Eine höhere Recyclingquote könnte beispielsweise durch verstärkte Urban Mining-Bestrebungen oder durch die vermehrte Aufbereitung von Stahlschrott in deutschen Stahlwerken erreicht werden, anstatt diesen in Länder wie die Türkei zu exportieren. Ein solcher Ansatz könnte allerdings das Risiko bergen, dass die Emissionen aus der

Stahlproduktion in jenen Ländern, die derzeit deutschen und europäischen Stahlschrott importieren, zunehmen. Die ausbleibenden Lieferungen könnten diese Länder zwingen, ihre Primärstahlproduktion zur Deckung ihrer Nachfrage zu erhöhen.
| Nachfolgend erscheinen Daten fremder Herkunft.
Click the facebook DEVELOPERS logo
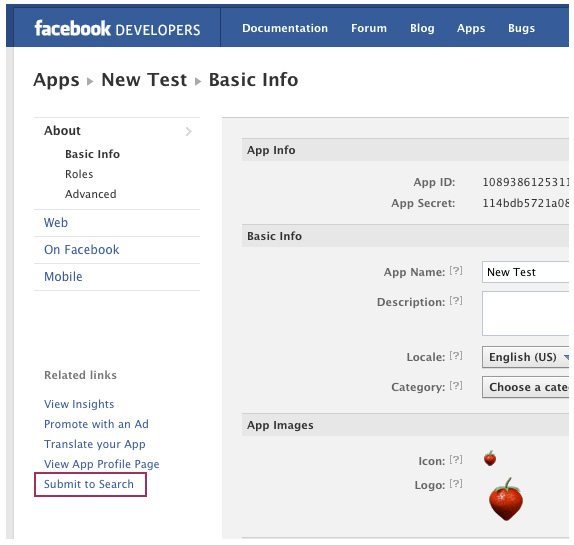Viewport: 574px width, 545px height. coord(117,29)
Abgesehen davon ist die verfügbare Menge an Stahlschrott endlich, was durchaus im Einklang mit den Prinzipien einer Kreislaufwirtschaft ist, die einer langen Lebensdauer und Reparaturen Vorrang vor dem Recycling von Produkten einräumen. Stahlprodukte haben eine durchschnittliche Lebensdauer von 35 Jahren, wobei Stahl im Bauwesen eine Lebensdauer von mehr als 50 Jahren erreicht [12], während einfache Metallprodukte in der Regel nach 11 Jahren recycelt werden. Daher ist es trotz hoher Recyclingquoten unwahrscheinlich, dass die große Nachfrage nach Stahl allein durch recycelte Ressourcen gedeckt werden kann. Darüber hinaus bleiben im Recyclingprozess Verunreinigen bestehen, die sich über etliche Recyclingvorgänge hinweg ansammeln. Die Produktion von Primärstahl ist unter diesen Gesichtspunkten nach wie vor erforderlich, insbesondere für Sektoren, in denen hohe Stahlqualitäten unverzichtbar sind, wie z. B. in der Automobilbranche oder für Windkraftanlagen.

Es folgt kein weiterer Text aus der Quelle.